Have anybody success with modifying shield to allow backlight control (or kill 50% of leds)?
Image attached.
In the old days Mcufriend displays had an AMS117-3.3 LDO regulator on the pcb.
This was fed from the 5V pin. The regulated 3.3V went to the BL pin on the TFT Panel Ribbon. A resistor-pack limited the backlight current or they relied on the ribbon components.
The new pcbs omit the LDO regulator. And do not seem to have any series resistor to replace it.
You will have to identify the trace that goes from 5V to the BL on the ribbon. Cut the trace and put a 22R resistor across the gap.
Yes, some of these shields take 400mA and get VERY warm. My new Nucleo-144 board monitors the USB current.

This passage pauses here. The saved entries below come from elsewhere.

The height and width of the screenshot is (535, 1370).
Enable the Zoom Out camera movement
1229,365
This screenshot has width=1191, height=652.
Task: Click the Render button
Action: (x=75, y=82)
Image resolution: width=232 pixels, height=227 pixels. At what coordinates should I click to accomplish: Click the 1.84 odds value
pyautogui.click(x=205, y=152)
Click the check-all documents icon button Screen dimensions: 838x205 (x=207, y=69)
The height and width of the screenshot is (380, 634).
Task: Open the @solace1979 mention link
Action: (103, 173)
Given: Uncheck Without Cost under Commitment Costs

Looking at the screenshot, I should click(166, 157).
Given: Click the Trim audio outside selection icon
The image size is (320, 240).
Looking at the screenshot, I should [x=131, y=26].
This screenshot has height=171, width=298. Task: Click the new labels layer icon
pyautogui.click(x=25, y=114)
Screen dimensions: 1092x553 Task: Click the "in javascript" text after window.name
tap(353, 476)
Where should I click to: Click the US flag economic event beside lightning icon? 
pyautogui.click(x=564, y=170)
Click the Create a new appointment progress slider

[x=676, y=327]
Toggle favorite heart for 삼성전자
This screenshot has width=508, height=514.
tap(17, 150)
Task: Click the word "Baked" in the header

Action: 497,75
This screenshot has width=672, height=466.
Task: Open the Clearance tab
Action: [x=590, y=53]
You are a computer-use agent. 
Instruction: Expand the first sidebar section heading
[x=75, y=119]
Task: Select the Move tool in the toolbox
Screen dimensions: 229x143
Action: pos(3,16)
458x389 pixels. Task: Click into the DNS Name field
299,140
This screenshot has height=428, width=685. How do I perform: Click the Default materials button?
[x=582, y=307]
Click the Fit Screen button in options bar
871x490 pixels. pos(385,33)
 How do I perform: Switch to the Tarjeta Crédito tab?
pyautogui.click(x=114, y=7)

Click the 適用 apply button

It would cost Mcufriend very little to mount a resistor pack with some solder-bridge pads. e.g. 4x100R pack would give a choice of 50R, 33R, 25R
Hey-ho. Mcufriend could stick a paper label on each pcb to say which controller was mounted. They could use proper LVC245 instead of HC245 buffers.
David.
I’m not sure who designed these mcufriend tft lcd’s you sell , but they are a BAD really CRAP design - with the backlight LED's connected directly to the +3.3V bus - WITH NO CURRENT LIMITING RESISTOR & they draw over 400mA, overloading both the Arduino Mega 5v & 3.3V regulators – and definitely limiting the backlight LED life, as they run at 40-50C.
I have managed to drop the current by cutting the 3.3V trace to the TFT - pics show details
I don't sell anything. I have no connection with mcufriend.com at all.
Yes, there are several things that are WRONG with the shields. Especially the current pcbs without AMS1117.
I have no idea where your "22R" resistor is going.
I am horrified if the backlight is being fed from the Arduino 3.3V pin. This pin is not designed for high current.
I have never really looked at these "new" pcbs. There would be no problem with feeding the backlight from the 5V pin via a sensible series resistor. Bear in mind that the resistor must dissipate up to 250mW. Backlights might need 40mA - 100mA. Depending on panel size.
David.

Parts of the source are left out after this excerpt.